Before Thursday, September's chapel theme had been 'ways of praying without words.' Under the inspiration of the paper artist Alice Ball, we explored art as prayer and we learned to pray with our eyes and hands. We also discovered what it means to pray with nature by taking spiritual walks. Using the parable of the Good Samaritan, we discovered that faithfully showing kindness and helping those in need is also a way to pray.

 (5th graders assist in acting out the Good Samaritan during chapel)

In preparation for Rosh Hashanah – the celebration of the Jewish new year—special chapel guest Rabbi Brad Levenberg, our neighbor from Temple Sinai, showed us the tradition of blowing the shofar. A shofar is a horn from a ram or another horned animal. To sound in the new year and wake people up to showing one another God’s goodness and peace, rabbis around the world raise their shofars and make sounds of praise. 

(Rabbi Brad Levenberg of Temple Sinai blows the shofar)

This week, we shifted our attention to using songs as prayer. 

Praising God using music is one of the oldest, most common forms of prayer. During Thursday’s chapel, 1st grader Jay McKown and his teacher, Ms. Betts, helped me retell the story from the book of Acts where the apostles Paul and Silas are beaten and imprisoned for trying to share God’s love in a town that wasn’t interested in hearing good news.

Although they were in pain and in jail, Paul and Silas didn’t blame God for their situation and they didn’t give up, either. To remind themselves of God’s ever-present love and goodness, they began to sing. I asked Jay what song he’d sing in that situation and he began singing ‘Sanctuary’ (a Lower School favorite that we sing each week before reading from scripture). Once he started, rest of the school joined in and sang with him.

Paul and Silas’ song of love was contagious, too, and the other prisoners became a choir. After an unforeseeable turn of events, the earthquake of song ends up melting their jailor’s hopeless heart, and he takes Paul and Silas back to his house where he tends their wounds, shares a meal with them, and, united in God’s love, they become friends.

This week’s Chapel Challenge is to answer these three questions:

What would you have sung if you were Paul or Silas?

Do you have songs that help you recognize God’s love and goodness?

What’s a good song you can share with others to pass on God’s love or to lift them up when they’re feeling lonesome or sad?
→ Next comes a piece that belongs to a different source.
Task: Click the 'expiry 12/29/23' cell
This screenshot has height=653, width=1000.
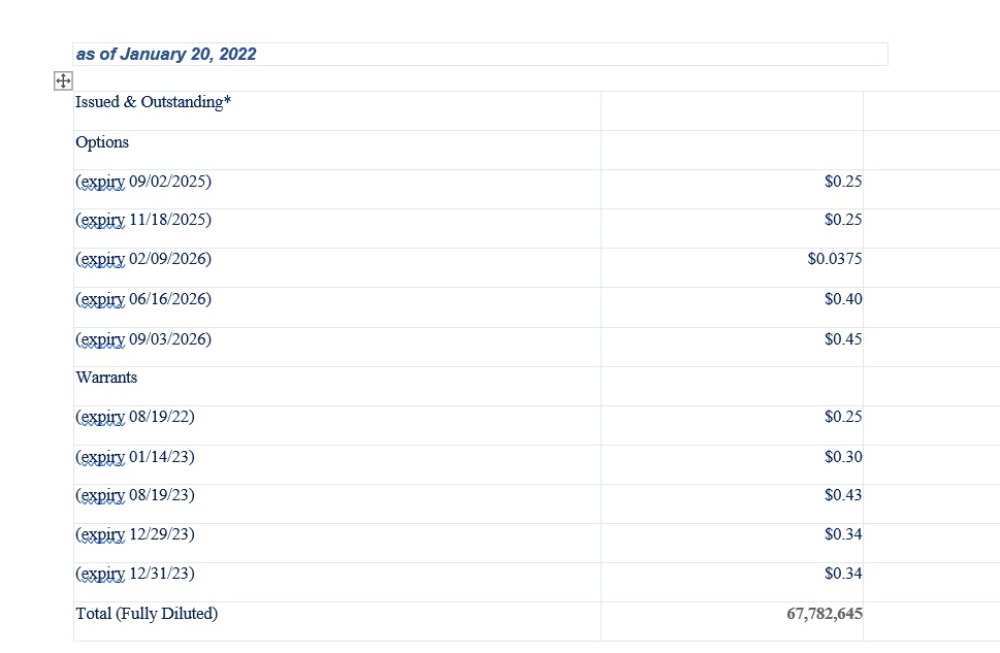Action: pyautogui.click(x=134, y=534)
If I were Paul or Silas I would have sung ‘I Need You To Survive’, a gospel favorite by Hezekiah Walker. I hear God’s love and goodness in Marvin Gaye’s ‘God Is Love,’ Sufjan Steven’s ‘Impossible Soul,’ Beethoven’s 9th symphony, ‘Dive’ by Tycho, ‘A Love Supreme’ by Coltrane, ‘Seasons of Love’ from Rent, ‘Boy 1904’ by Jonsi and Alex, ‘Spem in Alium Nanquam Habui by the Choir of King’s College, ‘Afterlife’ by Arcade Fire, and countless other songs.

Try sharing your Chapel Challenge answers with your family, your spiritual friends, and/or with me. Listen for God in music and lyrics, and remember the words from Psalm 146 that we say together each week in chapel:

Hallelujah
Praise the Lord, O my soul!
I will praise the Lord as long as I live;
I will sing praises to my God.

With Love and Prayers,
Chaplain Timothy




(More 1st grade art)

P.S.

October is National Bullying Prevention Month, and as we move into a new month we are transitioning from the chapel theme of prayer to that of preventing bullying.